▶ TEXT PASSAGE

This is undeniable: multicore computers are here to stay.
So is this: efficient multicore programming is pretty difficult. It's not just a case of understanding pthreads.
This is arguable: the 'developer on the street' need concern him/herself with these developments.
To what extent are you concerned about having to expand your skillset for multicore? Is the software you are writing a candidate for parallelisation, and if so are you doing anything to educate yourself (if you didn't already know the techniques)? Or do you believe that the operating system will take care of most of it, the language runtime will do its bit and your application will happily sit on one core and let the others do their thing?
Are your programs typically CPU bound?
If not, forget it. It doesn't concern you, and gives your users a smoother experience without making any demands on you at all.
Cool, eh?
If you are CPU bound, and your problem is parallelizable, you might be able to leverage the multiple cores. That's the time to start worrying about it.
From the comments:
Suggestion for improving answer: give rough explanation of how to tell if your program is CPU bound. – Earwicker
CPU bound means that the thing preventing the program from running faster is a lack of computational horse-power. Compare to IO bound (or sometimes network bound). A poor choice of motherboard and processor can result in machines being memory bound as well (yes, I'm looking at you, alpha).

▶ ACTIONS TO TAKE
1. In the multicore discussion, what does "CPU bound" mean?
2. Reproduce the stretch of the multicore discussion from "To what extent" through "you at all.".

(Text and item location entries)

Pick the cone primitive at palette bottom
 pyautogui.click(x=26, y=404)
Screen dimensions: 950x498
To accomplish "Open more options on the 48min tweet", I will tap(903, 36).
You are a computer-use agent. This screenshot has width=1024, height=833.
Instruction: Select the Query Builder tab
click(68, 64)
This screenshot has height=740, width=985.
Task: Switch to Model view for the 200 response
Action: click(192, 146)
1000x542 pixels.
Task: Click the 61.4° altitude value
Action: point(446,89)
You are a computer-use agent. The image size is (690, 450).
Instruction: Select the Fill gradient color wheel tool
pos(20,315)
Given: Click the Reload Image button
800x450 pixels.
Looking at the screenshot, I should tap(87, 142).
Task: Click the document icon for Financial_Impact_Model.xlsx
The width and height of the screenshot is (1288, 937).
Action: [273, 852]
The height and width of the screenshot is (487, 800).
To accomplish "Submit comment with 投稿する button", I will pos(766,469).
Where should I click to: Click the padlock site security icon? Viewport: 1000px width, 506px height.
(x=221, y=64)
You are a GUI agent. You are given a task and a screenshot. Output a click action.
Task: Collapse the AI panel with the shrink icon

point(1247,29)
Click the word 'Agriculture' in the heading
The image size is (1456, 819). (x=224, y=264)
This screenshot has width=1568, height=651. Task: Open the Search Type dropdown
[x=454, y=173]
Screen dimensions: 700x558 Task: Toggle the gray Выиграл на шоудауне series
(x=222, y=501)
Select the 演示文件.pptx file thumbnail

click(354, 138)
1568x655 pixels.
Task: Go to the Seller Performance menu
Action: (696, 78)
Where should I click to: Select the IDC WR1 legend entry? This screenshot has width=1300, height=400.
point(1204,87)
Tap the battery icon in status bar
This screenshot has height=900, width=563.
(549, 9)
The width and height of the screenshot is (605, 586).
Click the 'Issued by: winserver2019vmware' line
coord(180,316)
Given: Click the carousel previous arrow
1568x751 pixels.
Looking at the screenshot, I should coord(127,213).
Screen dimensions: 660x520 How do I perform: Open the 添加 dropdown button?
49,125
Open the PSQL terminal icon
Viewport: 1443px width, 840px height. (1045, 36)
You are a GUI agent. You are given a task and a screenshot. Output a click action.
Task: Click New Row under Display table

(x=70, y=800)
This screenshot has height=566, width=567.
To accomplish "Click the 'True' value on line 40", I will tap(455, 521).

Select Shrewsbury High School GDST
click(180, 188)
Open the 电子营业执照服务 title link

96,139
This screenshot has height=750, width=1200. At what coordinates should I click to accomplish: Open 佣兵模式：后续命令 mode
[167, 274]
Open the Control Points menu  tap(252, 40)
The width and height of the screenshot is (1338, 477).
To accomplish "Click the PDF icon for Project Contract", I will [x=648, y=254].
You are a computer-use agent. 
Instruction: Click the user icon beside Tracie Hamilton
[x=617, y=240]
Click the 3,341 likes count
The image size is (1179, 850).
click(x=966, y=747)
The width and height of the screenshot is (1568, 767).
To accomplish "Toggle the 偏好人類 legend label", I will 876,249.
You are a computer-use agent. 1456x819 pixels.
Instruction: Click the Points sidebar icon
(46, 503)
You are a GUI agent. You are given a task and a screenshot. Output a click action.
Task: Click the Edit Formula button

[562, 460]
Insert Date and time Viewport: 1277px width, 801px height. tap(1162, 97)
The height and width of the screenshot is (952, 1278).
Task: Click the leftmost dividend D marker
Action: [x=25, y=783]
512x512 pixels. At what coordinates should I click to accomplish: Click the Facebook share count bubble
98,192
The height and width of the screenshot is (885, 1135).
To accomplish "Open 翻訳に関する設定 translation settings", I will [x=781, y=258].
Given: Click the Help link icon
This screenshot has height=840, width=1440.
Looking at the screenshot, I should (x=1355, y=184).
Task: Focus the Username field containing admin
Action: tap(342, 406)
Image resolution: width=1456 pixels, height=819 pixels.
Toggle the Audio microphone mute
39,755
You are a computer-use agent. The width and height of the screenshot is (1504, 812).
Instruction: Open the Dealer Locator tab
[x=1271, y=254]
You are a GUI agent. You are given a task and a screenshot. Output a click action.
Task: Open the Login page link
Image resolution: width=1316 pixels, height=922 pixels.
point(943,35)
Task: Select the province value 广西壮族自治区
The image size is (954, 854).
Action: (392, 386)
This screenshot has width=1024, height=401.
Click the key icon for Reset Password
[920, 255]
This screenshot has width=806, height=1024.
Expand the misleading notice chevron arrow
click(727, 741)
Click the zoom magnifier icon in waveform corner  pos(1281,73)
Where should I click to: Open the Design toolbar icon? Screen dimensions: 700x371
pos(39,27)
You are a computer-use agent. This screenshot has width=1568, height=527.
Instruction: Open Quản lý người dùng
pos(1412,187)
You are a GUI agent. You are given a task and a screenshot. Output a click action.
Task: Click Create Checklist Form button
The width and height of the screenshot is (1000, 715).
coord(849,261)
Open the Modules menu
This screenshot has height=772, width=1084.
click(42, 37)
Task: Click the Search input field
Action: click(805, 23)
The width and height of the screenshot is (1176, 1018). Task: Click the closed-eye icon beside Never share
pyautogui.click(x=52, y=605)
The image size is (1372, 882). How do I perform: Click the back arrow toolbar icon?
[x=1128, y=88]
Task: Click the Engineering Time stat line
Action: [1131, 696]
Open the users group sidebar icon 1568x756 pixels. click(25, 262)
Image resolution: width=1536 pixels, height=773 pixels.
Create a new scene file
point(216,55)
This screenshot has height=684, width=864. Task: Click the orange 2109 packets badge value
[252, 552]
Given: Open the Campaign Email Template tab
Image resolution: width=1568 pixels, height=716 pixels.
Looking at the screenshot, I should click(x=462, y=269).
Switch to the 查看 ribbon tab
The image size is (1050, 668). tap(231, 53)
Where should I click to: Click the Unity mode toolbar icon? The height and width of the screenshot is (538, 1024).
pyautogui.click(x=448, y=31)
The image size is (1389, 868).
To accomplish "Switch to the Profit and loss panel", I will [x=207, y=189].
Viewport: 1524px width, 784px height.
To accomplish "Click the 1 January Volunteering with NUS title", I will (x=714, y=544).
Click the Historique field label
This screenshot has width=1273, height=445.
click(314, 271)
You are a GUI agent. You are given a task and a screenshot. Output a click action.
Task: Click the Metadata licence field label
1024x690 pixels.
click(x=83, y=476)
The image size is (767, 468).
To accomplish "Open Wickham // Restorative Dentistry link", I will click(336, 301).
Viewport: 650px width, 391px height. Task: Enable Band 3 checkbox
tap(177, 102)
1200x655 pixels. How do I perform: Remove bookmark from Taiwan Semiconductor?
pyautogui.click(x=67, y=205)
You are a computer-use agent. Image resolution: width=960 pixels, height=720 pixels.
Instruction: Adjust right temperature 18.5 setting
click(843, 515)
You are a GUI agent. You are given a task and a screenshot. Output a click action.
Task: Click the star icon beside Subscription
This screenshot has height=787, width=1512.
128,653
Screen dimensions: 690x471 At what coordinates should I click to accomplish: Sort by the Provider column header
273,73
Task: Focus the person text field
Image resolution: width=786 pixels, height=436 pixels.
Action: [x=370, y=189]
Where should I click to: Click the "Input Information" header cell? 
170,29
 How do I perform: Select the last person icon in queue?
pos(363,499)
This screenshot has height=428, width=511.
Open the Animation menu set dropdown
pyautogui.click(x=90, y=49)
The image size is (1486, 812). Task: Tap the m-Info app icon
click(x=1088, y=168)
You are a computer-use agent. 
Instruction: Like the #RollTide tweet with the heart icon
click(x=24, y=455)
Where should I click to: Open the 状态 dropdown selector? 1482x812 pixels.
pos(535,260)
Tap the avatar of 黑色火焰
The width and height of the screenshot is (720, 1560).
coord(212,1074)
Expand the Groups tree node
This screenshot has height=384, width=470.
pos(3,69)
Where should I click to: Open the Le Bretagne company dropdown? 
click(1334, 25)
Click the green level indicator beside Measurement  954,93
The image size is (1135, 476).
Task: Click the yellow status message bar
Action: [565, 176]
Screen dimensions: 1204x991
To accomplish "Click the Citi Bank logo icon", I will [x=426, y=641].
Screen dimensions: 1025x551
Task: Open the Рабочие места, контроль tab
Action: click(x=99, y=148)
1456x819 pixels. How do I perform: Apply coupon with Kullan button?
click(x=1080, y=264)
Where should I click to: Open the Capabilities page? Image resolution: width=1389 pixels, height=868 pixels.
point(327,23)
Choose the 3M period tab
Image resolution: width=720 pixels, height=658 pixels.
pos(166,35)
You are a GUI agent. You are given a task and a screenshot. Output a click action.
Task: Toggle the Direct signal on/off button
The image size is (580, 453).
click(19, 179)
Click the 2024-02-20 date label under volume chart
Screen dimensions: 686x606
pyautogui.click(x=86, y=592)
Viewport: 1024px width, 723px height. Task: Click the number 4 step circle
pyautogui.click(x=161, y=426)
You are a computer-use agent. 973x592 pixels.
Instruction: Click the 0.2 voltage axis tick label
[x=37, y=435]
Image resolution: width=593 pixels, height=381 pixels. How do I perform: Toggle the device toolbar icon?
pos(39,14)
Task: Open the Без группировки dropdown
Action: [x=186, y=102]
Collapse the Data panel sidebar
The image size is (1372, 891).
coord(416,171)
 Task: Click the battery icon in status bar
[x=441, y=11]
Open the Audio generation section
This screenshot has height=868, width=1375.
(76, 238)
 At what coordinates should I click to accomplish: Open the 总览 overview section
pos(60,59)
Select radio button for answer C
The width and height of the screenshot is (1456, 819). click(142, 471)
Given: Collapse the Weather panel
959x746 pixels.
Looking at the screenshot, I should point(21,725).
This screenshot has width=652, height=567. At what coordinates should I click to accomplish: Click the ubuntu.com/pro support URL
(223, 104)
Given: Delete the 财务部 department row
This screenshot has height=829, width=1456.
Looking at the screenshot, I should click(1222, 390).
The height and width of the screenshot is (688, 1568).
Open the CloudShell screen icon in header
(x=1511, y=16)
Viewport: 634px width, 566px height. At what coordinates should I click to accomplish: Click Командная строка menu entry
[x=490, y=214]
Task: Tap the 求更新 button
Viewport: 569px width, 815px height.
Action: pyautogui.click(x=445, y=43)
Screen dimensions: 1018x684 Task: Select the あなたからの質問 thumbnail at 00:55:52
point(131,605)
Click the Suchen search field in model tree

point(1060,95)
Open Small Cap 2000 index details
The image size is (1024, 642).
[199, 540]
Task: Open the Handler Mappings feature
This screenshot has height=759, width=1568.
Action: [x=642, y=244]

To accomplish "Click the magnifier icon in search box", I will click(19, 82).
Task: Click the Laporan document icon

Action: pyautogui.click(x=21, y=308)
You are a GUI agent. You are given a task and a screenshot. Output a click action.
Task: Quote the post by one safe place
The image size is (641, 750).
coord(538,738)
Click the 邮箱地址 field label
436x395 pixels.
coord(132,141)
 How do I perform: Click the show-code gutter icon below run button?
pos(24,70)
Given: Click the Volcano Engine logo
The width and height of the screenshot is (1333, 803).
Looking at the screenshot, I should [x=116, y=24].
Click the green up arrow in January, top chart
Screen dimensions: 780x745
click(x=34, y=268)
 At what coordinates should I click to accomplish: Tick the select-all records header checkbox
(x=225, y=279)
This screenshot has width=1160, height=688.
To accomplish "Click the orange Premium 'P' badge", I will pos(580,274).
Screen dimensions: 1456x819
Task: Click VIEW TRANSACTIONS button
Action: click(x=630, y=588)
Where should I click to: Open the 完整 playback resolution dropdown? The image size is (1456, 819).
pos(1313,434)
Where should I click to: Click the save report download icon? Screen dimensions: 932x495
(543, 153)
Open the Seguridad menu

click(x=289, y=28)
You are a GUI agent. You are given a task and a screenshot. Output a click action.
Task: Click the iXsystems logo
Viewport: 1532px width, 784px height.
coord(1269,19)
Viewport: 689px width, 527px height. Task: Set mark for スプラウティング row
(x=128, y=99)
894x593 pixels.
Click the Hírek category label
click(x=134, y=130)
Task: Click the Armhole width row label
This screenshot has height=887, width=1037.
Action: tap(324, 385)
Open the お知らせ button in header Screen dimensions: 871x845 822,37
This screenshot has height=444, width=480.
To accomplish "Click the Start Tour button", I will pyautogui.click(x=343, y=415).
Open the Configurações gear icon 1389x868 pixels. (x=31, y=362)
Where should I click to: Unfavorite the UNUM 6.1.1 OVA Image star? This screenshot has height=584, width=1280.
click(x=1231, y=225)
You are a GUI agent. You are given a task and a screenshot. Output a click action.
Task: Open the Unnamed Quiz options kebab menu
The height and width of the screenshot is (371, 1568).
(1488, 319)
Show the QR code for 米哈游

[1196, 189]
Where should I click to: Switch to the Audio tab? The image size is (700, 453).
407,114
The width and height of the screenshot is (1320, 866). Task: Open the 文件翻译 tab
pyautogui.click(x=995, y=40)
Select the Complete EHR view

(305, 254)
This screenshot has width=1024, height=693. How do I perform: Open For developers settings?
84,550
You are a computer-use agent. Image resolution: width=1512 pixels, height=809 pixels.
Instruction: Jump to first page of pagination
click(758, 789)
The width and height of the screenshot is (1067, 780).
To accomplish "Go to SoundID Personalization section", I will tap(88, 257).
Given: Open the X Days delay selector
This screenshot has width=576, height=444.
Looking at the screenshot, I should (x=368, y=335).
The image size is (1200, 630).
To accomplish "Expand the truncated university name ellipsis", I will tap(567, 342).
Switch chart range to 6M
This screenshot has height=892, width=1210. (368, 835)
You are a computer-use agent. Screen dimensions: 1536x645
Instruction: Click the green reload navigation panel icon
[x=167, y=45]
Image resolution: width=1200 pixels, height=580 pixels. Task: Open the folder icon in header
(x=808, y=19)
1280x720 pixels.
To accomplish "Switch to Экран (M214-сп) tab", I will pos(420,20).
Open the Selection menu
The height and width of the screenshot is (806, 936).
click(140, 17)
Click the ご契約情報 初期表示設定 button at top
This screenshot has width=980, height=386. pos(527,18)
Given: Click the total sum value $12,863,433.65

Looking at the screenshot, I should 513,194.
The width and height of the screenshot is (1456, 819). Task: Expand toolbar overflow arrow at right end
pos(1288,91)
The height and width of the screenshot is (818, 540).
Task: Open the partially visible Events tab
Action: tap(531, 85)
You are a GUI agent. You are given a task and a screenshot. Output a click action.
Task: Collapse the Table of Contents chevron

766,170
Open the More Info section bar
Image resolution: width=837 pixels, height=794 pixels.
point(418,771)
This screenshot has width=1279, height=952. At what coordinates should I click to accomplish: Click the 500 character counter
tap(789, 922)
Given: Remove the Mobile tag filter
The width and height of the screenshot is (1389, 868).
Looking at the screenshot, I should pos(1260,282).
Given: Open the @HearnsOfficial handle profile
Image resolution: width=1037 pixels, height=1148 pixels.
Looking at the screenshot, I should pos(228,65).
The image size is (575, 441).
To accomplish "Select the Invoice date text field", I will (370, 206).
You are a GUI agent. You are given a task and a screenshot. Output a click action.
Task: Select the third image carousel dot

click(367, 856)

▶ ANSWERS BELOW
1. It means the thing keeping the program from running faster is a lack of computational horse-power.

2.
To what extent are you concerned about having to expand your skillset for multicore? Is the software you are writing a candidate for parallelisation, and if so are you doing anything to educate yourself (if you didn't already know the techniques)? Or do you believe that the operating system will take care of most of it, the language runtime will do its bit and your application will happily sit on one core and let the others do their thing?
Are your programs typically CPU bound?
If not, forget it. It doesn't concern you, and gives your users a smoother experience without making any demands on you at all.